[Screenshot grounding data]

########################################

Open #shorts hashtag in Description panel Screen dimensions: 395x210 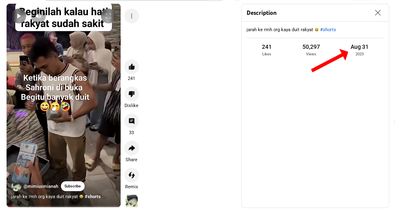[328, 30]
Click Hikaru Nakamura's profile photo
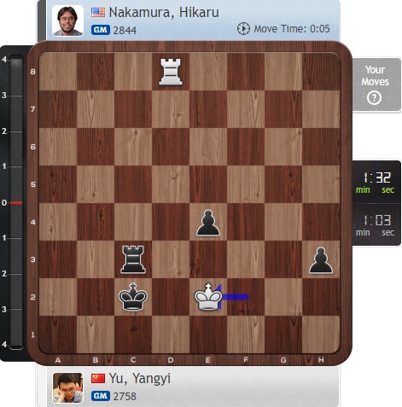 tap(67, 20)
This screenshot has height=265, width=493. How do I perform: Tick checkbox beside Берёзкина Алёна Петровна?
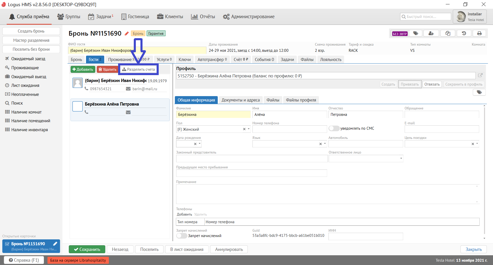(x=78, y=106)
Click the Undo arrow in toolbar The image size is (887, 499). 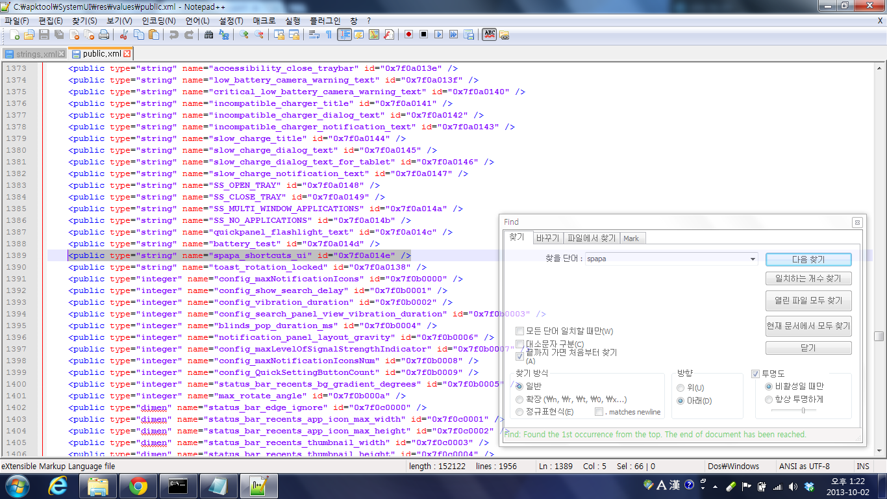(173, 34)
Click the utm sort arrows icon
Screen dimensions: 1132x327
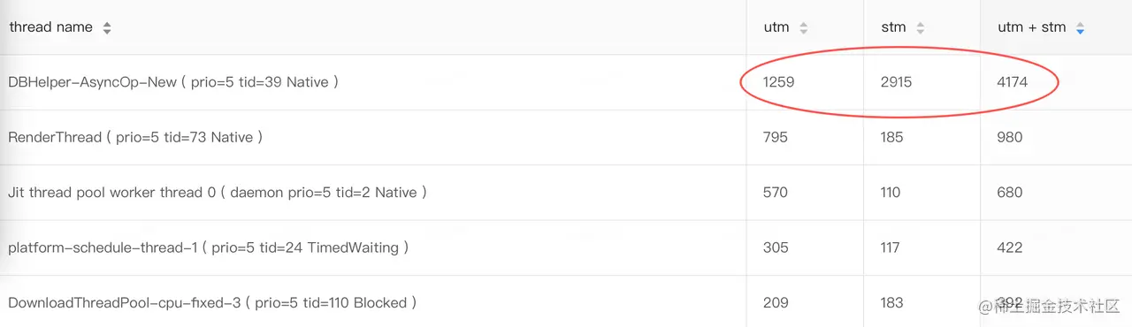click(803, 28)
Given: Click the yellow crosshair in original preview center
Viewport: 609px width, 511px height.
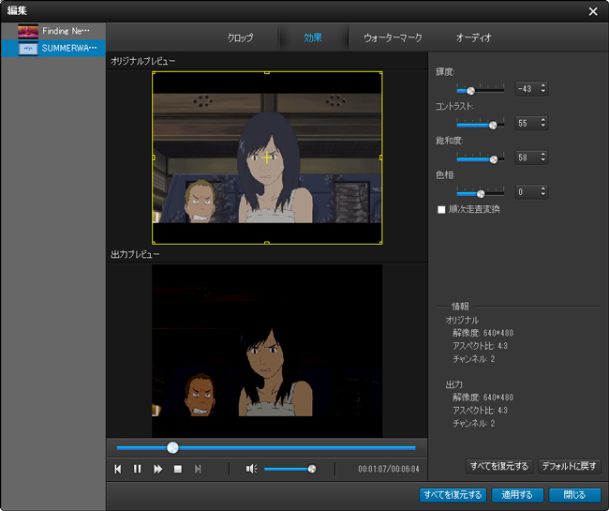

########################################

What to produce.
For the entries above, the output must hold exactly the lines from the one with "Screen dimensions: 1132x327" through the last line, both included, and no pictures.

Reply.
Screen dimensions: 1132x327
click(803, 28)
Given: Click the yellow crosshair in original preview center
Viewport: 609px width, 511px height.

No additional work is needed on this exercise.